## Work order
From the first line of the material below to the line containing "[combobox] (412, 123)", repeat every line exactly and add nothing.

++++ Source material

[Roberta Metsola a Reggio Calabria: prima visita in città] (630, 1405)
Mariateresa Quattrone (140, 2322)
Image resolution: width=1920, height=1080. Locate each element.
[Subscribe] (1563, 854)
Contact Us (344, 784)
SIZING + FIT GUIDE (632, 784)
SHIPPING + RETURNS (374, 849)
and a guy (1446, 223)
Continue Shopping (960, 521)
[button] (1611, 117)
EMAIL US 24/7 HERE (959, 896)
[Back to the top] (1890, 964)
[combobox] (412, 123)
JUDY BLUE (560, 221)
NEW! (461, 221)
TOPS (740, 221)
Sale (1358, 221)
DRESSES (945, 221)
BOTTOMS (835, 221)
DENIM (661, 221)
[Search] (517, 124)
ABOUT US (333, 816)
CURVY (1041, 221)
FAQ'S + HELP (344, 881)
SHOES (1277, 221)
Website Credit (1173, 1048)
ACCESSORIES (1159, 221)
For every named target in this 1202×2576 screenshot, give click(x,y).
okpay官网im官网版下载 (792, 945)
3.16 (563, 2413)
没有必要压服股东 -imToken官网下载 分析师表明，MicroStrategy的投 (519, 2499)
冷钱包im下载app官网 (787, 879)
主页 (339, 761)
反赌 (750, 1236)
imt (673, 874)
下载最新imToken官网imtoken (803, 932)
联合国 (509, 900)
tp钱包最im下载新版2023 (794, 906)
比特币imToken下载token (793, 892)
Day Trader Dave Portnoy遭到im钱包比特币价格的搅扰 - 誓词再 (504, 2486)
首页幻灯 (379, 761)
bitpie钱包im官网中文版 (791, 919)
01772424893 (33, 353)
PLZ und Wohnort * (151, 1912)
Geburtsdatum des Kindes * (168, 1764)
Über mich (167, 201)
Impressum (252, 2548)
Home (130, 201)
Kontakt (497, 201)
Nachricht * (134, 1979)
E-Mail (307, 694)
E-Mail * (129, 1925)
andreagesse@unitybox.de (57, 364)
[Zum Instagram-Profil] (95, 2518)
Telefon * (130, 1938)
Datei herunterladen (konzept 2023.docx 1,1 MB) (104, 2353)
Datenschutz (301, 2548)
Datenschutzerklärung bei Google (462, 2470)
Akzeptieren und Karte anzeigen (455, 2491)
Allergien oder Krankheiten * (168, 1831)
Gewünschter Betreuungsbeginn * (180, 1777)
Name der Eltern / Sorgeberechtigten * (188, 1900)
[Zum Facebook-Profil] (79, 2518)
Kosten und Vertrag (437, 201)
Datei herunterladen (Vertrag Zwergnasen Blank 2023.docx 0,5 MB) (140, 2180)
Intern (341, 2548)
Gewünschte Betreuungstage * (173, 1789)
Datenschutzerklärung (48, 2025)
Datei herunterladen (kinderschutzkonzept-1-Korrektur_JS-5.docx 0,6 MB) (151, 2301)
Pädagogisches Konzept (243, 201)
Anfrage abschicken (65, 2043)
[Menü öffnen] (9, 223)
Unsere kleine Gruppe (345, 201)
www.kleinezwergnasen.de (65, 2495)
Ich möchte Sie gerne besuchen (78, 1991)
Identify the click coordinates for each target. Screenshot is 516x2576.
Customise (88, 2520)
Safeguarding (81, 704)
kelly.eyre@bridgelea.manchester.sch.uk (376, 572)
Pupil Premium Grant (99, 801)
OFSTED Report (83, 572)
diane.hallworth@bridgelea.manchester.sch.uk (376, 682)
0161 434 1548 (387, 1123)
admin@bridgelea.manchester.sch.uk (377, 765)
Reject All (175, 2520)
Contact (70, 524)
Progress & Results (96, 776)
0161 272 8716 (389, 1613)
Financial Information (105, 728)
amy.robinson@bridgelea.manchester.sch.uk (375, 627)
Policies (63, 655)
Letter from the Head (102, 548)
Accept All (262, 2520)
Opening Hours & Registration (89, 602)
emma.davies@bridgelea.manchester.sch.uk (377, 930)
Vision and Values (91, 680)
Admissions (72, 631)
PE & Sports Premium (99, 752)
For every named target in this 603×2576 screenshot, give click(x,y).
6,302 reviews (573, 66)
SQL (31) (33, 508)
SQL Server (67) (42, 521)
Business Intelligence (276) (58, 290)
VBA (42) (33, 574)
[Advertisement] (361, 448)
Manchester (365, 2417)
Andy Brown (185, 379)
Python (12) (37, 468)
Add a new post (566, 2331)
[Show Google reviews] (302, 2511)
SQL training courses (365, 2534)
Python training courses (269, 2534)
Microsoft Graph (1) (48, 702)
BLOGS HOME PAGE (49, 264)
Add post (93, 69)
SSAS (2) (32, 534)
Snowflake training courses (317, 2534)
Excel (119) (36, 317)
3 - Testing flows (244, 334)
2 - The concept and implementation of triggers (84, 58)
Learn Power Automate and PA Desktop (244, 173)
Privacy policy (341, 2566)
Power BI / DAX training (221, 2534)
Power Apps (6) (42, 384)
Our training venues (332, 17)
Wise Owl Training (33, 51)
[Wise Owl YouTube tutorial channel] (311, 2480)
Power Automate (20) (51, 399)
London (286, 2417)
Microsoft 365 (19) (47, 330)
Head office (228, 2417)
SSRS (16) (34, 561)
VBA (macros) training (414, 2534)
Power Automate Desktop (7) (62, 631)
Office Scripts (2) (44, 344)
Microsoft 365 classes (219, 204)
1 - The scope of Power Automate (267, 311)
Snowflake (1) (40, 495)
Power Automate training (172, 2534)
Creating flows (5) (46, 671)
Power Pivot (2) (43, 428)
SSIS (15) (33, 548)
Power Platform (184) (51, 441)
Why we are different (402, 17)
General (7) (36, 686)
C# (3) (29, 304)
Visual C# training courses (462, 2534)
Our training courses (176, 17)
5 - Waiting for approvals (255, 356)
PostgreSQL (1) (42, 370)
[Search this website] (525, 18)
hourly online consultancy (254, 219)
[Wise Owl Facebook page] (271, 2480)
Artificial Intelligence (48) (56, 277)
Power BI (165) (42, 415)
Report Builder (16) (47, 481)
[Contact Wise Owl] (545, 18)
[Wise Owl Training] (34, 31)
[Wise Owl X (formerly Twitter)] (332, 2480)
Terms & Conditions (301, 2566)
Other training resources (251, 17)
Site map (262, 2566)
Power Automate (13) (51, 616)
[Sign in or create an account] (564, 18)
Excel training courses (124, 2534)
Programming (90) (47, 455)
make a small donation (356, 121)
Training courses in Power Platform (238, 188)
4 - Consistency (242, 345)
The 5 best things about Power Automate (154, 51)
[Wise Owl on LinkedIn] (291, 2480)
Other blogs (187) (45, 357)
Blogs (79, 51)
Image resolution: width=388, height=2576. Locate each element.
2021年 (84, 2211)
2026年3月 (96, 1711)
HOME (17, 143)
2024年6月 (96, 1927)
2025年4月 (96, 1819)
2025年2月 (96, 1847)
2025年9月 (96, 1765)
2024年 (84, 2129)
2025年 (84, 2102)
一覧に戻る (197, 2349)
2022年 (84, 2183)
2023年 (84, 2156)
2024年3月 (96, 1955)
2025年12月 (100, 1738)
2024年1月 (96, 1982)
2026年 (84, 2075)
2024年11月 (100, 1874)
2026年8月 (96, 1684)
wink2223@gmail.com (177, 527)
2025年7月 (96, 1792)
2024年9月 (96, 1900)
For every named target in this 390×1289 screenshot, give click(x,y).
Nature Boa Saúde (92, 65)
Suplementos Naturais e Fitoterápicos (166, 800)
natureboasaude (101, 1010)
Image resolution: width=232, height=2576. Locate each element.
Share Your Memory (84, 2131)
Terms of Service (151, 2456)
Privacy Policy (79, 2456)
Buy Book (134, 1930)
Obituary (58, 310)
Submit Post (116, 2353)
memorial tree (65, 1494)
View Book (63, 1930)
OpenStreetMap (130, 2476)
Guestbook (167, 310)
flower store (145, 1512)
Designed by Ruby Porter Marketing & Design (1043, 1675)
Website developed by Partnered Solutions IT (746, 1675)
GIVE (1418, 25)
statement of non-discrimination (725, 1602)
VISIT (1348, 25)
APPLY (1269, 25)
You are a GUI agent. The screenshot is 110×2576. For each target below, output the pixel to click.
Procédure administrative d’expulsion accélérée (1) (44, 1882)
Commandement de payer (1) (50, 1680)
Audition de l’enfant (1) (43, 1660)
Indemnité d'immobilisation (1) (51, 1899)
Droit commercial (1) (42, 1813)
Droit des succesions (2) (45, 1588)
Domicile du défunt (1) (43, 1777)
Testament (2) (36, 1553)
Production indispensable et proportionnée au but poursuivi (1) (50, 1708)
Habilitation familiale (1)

++++++++

## Exercise solution
[Roberta Metsola a Reggio Calabria: prima visita in città] (630, 1405)
Mariateresa Quattrone (140, 2322)
Image resolution: width=1920, height=1080. Locate each element.
[Subscribe] (1563, 854)
Contact Us (344, 784)
SIZING + FIT GUIDE (632, 784)
SHIPPING + RETURNS (374, 849)
and a guy (1446, 223)
Continue Shopping (960, 521)
[button] (1611, 117)
EMAIL US 24/7 HERE (959, 896)
[Back to the top] (1890, 964)
[combobox] (412, 123)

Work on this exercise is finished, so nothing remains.